Of 20 women with cancer not seen on either mammography or ultrasound in 3 annual rounds, 9 women in the MRI cohort had their cancer detected by MRI. Another 9 cancers were identified because of clinical abnormalities found during the intervals between screens (interval cancer rate 8.1%): 2 had clinical findings in the first year; 4 in the second year; and 3 in the third year. One participant was found to have high-grade ductal carcinoma in situ because of off-study computer-assisted detection applied to mammogram (revealing calcifications) after the year-3 interpretation had been recorded. One participant with a BRCA 1 mutation had an MRI screening off study 6 months after the third screen and was found to have a 7 mm node-negative grade III invasive ductal carcinoma.

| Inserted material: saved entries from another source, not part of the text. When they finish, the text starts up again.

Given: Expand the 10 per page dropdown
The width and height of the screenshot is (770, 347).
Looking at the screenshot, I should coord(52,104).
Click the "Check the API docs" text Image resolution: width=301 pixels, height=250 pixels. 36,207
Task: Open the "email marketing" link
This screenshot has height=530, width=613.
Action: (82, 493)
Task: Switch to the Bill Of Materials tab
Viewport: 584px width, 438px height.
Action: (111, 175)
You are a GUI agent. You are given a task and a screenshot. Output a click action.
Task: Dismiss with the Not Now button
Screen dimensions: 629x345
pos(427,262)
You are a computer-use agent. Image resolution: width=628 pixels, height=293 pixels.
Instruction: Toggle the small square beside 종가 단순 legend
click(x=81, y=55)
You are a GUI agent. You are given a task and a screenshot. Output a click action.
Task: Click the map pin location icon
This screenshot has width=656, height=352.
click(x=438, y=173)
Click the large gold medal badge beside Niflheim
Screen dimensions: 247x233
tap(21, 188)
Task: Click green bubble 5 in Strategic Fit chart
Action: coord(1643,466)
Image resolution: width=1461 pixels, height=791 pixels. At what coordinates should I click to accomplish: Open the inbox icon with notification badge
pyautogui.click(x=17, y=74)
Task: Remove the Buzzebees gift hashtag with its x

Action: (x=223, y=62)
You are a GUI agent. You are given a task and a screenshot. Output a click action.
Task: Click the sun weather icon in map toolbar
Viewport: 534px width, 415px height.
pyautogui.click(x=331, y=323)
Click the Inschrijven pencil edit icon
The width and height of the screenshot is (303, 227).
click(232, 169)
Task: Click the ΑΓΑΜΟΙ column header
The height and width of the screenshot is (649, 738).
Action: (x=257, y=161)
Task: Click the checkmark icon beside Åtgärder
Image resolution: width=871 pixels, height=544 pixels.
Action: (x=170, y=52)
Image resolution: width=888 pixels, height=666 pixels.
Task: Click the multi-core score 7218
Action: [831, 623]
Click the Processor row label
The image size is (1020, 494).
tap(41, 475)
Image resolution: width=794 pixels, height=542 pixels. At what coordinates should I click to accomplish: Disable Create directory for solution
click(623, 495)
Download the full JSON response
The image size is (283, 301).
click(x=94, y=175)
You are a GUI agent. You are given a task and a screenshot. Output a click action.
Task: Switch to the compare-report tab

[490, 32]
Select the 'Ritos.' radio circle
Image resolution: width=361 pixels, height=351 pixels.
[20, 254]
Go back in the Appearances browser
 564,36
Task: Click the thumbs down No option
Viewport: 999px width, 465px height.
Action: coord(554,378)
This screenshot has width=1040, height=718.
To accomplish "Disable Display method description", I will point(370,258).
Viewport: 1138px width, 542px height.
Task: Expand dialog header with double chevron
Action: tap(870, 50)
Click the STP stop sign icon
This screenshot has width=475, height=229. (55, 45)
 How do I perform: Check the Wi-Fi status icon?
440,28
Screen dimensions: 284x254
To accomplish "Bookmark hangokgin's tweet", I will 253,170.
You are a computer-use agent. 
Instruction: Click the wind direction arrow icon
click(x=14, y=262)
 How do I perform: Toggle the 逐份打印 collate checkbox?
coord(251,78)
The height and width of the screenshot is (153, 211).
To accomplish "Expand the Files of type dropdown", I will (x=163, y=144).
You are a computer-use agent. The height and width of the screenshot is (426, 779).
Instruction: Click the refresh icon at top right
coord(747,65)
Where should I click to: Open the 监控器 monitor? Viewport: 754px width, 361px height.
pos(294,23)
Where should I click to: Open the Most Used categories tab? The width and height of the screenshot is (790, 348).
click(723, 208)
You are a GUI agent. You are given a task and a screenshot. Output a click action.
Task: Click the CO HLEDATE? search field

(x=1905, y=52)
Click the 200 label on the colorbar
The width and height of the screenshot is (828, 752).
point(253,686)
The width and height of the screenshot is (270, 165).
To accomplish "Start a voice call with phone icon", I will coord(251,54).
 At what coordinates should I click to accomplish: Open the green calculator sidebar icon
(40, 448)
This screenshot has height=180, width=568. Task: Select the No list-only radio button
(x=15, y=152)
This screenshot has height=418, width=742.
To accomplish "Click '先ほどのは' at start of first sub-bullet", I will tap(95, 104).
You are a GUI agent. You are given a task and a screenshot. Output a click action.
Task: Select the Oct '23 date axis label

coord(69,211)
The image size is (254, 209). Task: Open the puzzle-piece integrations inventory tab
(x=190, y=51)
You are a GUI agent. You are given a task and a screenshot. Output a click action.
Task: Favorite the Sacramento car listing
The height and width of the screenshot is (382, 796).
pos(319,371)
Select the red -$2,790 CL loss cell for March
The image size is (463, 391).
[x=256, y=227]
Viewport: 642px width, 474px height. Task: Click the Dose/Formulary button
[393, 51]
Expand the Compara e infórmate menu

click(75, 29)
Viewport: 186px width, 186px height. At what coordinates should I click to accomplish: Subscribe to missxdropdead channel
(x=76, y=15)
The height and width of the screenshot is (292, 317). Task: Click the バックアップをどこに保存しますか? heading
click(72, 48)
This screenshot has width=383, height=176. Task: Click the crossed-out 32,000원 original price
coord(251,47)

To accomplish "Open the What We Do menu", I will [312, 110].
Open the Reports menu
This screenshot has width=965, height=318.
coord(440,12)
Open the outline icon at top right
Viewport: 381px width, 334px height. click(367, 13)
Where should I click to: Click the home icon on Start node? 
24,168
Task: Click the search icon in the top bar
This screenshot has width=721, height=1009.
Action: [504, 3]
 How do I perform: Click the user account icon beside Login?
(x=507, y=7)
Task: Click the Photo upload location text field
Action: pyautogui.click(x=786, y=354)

A total of 1426 of 2659 participants (54%) had a personal history of breast cancer at study entry and underwent 4010 screens; 59 of 1426 (4.1%) were diagnosed with cancer (28 only ipsilateral and 29 only contralateral to the original cancer; 2 bilateral). Supplemental yield of ultrasound was the same in women with a personal history of breast cancer as in women without a personal history of breast cancer (eTable 3A), as was the absolute increase insensitivity due to added ultrasound. Supplemental ultrasound was less likely to prompt unnecessary recall or biopsy in women with a personal history of breast cancer than those without (eTable 3A). The supplemental yield of MRI screening in women with or without a personal history of breast cancer in the MRI substudy is detailed (eTable 3B. The supplemental MRI was less likely to prompt unnecessary recall or biopsy in women with a personal history of breast cancer than those without (eTable 3B).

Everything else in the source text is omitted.